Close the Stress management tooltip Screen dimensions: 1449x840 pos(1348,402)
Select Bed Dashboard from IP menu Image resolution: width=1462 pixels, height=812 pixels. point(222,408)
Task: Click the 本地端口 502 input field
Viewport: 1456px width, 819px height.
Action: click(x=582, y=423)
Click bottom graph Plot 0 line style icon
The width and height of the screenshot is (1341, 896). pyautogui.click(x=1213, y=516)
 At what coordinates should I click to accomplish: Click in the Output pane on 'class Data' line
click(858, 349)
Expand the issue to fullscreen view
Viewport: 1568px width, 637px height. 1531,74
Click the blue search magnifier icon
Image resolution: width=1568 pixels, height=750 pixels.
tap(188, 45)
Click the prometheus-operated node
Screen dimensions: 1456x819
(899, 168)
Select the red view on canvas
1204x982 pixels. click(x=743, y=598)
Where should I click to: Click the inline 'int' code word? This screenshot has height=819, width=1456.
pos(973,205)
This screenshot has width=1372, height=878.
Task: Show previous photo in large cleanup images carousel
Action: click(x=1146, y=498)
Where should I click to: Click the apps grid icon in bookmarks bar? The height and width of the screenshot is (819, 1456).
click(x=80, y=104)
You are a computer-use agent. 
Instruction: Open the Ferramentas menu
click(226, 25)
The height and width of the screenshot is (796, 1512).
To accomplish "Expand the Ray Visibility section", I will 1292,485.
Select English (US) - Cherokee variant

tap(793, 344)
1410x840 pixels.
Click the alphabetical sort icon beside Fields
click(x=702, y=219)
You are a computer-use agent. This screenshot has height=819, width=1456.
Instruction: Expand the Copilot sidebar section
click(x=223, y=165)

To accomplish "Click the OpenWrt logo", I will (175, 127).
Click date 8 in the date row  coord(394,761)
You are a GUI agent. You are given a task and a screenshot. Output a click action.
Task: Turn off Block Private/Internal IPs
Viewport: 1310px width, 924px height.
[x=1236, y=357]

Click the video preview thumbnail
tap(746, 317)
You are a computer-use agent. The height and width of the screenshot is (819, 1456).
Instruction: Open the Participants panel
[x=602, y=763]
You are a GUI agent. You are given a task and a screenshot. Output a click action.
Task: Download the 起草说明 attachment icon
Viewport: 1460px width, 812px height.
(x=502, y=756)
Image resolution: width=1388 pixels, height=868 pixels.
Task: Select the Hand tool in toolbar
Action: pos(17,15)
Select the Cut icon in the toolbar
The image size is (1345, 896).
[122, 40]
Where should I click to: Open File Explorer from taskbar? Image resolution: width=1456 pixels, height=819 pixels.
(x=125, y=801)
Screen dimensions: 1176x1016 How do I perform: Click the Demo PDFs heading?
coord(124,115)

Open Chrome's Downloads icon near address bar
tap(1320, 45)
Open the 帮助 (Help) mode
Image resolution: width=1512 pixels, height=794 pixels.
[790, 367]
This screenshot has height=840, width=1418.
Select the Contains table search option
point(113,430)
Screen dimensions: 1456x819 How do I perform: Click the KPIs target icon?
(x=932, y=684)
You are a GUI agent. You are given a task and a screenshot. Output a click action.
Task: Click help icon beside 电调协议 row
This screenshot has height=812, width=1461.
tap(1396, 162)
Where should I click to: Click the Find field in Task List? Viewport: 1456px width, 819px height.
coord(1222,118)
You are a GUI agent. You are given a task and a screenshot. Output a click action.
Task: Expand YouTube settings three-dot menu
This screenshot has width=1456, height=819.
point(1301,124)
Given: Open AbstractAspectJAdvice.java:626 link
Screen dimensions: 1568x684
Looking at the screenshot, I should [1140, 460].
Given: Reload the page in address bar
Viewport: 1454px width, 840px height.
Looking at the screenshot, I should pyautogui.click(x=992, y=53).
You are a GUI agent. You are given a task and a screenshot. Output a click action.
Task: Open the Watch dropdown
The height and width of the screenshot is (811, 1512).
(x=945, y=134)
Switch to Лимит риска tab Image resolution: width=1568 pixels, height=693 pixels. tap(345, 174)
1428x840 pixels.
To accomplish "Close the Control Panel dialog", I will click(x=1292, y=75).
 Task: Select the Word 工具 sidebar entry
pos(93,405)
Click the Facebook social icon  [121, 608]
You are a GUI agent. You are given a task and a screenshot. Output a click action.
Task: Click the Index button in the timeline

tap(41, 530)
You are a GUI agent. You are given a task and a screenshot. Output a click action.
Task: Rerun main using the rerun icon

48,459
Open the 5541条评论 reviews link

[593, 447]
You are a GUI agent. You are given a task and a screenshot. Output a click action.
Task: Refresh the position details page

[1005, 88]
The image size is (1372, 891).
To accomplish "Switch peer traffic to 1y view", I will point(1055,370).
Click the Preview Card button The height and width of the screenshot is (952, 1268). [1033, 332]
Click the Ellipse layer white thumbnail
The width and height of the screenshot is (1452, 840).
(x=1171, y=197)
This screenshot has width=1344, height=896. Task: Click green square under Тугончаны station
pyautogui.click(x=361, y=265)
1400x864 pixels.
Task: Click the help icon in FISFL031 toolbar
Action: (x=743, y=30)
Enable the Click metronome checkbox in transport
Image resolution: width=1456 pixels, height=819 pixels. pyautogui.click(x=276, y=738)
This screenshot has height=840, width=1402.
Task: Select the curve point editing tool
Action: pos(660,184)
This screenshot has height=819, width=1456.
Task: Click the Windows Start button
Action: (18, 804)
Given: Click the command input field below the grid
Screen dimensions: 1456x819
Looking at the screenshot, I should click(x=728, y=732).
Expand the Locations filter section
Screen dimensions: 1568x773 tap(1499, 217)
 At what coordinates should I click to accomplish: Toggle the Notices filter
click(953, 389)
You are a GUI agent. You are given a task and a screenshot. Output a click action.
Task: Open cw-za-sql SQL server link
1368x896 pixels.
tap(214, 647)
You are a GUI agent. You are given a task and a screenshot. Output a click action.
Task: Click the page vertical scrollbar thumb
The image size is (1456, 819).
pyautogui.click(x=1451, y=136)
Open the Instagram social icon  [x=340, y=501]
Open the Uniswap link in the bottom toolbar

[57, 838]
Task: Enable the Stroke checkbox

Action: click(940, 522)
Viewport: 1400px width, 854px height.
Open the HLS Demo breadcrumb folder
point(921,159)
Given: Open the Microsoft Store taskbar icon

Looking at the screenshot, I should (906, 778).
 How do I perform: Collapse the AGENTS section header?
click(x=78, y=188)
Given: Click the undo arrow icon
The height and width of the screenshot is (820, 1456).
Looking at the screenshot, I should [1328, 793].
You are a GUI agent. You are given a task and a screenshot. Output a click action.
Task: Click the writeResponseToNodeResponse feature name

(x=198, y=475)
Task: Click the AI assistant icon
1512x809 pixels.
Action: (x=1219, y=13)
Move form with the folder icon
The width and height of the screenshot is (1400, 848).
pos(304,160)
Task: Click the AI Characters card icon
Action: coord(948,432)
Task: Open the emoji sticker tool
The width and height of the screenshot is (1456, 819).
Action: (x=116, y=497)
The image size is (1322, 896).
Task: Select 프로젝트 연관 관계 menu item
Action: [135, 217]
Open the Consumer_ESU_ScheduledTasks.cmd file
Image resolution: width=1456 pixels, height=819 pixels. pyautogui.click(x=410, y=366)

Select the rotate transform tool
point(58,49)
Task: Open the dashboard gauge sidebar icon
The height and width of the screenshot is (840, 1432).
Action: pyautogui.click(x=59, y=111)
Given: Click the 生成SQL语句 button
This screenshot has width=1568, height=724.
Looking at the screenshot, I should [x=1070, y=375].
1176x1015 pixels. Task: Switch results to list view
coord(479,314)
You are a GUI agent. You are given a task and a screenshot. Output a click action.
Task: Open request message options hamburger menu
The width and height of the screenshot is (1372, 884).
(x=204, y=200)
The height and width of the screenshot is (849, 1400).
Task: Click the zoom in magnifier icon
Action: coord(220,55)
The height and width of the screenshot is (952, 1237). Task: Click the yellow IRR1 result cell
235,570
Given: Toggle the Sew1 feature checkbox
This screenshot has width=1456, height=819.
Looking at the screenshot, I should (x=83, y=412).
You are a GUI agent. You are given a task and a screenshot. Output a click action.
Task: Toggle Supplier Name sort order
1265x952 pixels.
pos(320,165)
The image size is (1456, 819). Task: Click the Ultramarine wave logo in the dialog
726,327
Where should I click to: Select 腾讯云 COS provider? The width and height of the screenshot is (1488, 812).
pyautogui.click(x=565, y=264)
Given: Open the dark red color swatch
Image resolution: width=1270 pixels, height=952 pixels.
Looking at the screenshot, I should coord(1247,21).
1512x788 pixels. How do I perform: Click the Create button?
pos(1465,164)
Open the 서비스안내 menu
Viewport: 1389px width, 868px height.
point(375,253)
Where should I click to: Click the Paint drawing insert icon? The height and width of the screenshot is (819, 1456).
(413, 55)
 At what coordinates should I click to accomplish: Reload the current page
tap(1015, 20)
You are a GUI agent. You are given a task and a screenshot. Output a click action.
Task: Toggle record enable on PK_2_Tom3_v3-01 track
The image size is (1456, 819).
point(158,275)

* Exercise description
Search the entries for the word "input" and pick out every line that holds it.

* Exercise answer
Task: Click the 本地端口 502 input field
Given: Click the command input field below the grid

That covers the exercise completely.